→ **WHAT YOU SHOULD DO**
Find the line containing "Image resolution: width=1191" in the material below, then please transcribe it and each line after it exactly, without the pictures.

───── INFORMATION SHOWN

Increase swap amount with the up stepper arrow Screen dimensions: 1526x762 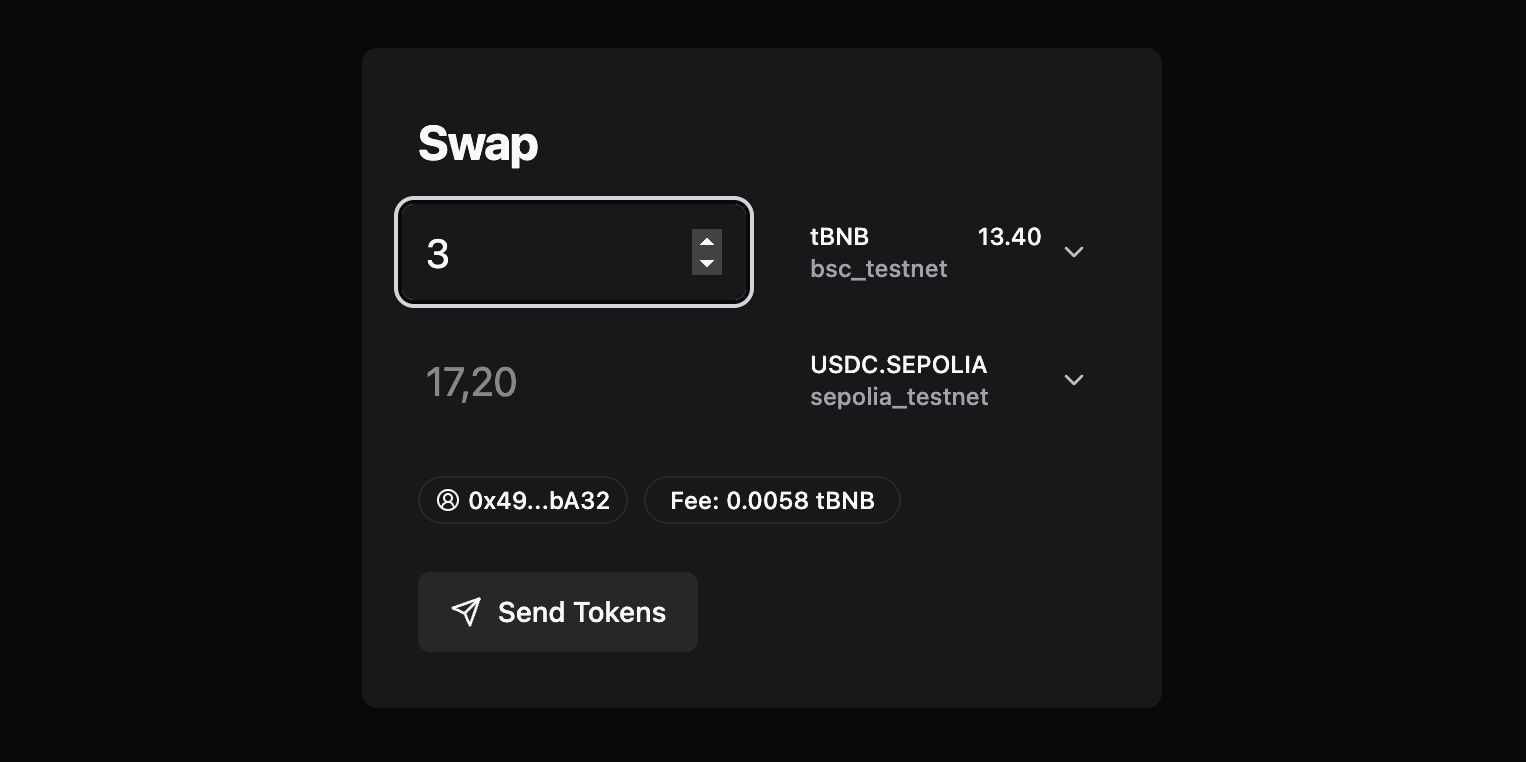707,241
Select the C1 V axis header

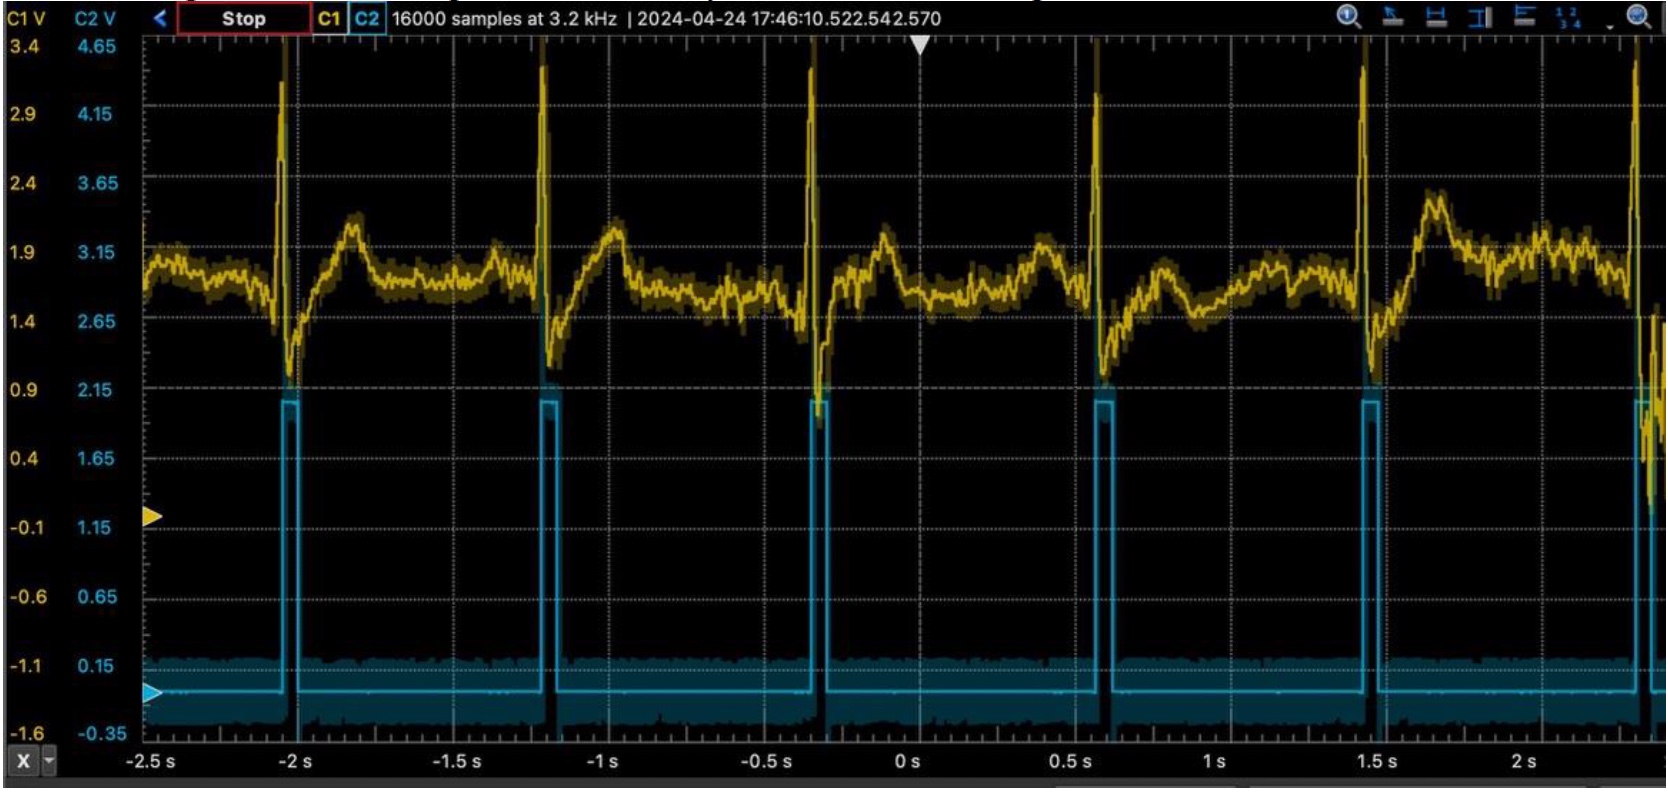click(26, 18)
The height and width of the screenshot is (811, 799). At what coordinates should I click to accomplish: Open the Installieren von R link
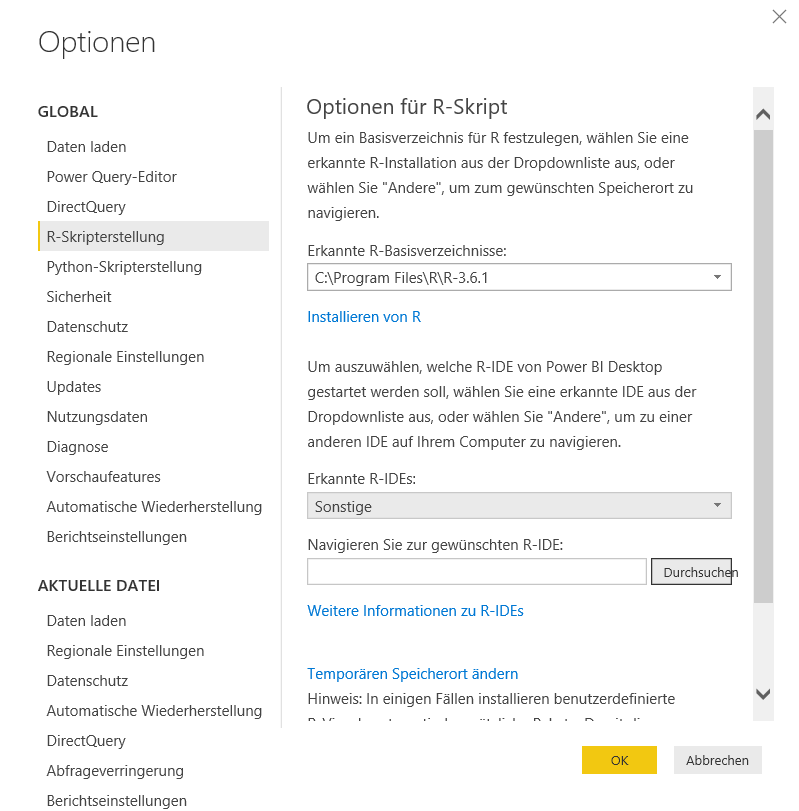364,317
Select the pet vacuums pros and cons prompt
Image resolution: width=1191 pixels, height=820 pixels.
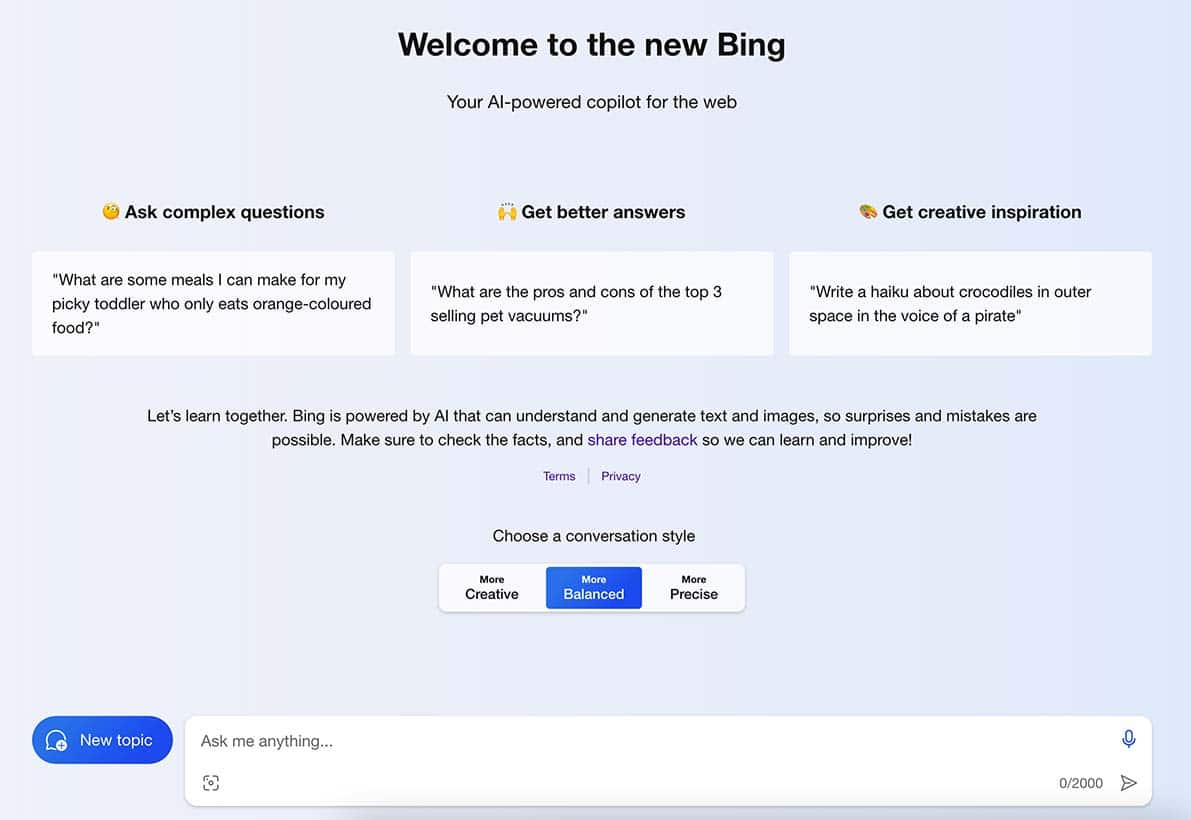[591, 303]
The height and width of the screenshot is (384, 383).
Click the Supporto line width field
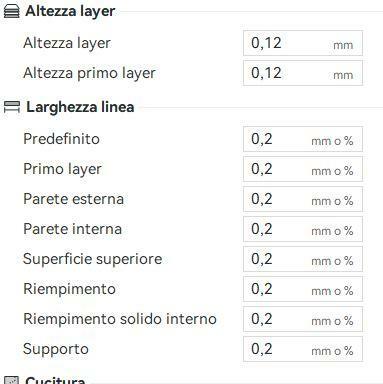click(303, 349)
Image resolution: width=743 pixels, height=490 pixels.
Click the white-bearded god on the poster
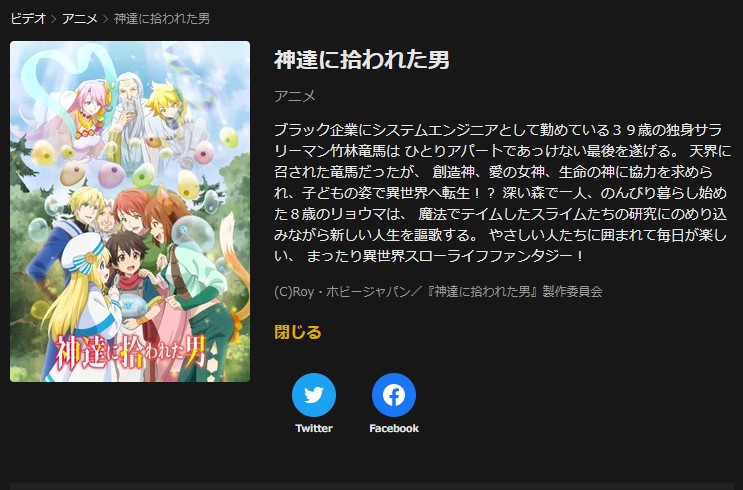[129, 114]

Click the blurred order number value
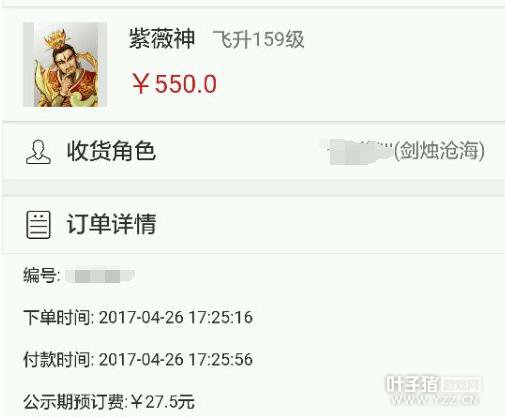[x=100, y=276]
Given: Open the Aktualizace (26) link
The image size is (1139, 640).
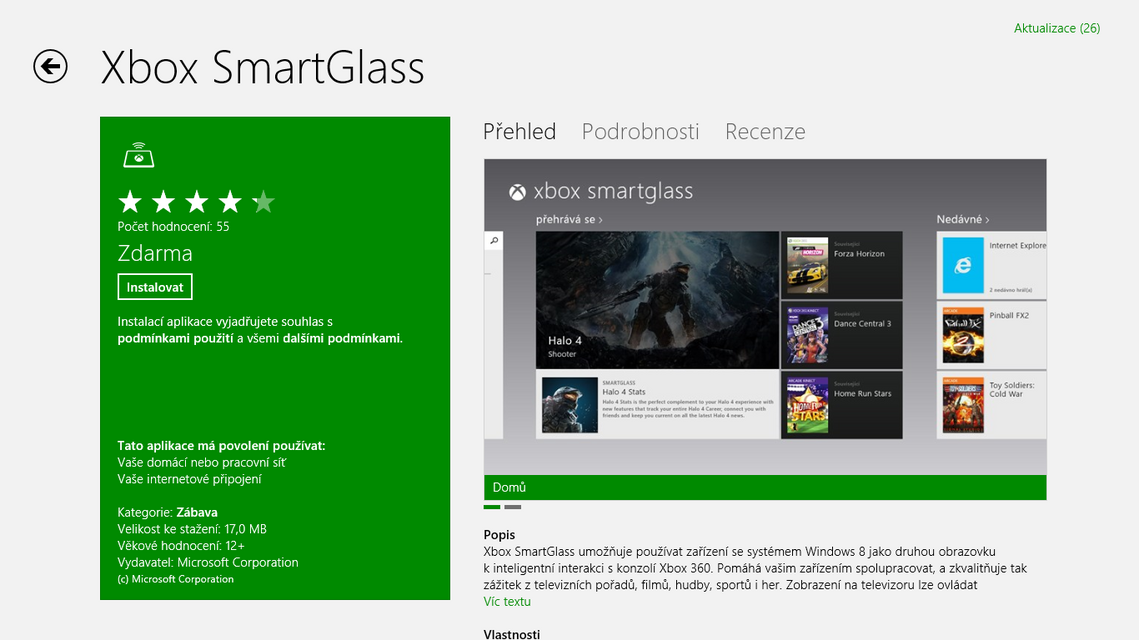Looking at the screenshot, I should click(1056, 28).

──────────

→ **TASK RESULT**
Image resolution: width=1191 pixels, height=820 pixels.
[591, 303]
The height and width of the screenshot is (384, 383).
Click the Supporto line width field
click(303, 349)
Image resolution: width=743 pixels, height=490 pixels.
Click the white-bearded god on the poster
[129, 114]

Click the blurred order number value
[x=100, y=276]
Given: Open the Aktualizace (26) link
The image size is (1139, 640).
Looking at the screenshot, I should click(1056, 28).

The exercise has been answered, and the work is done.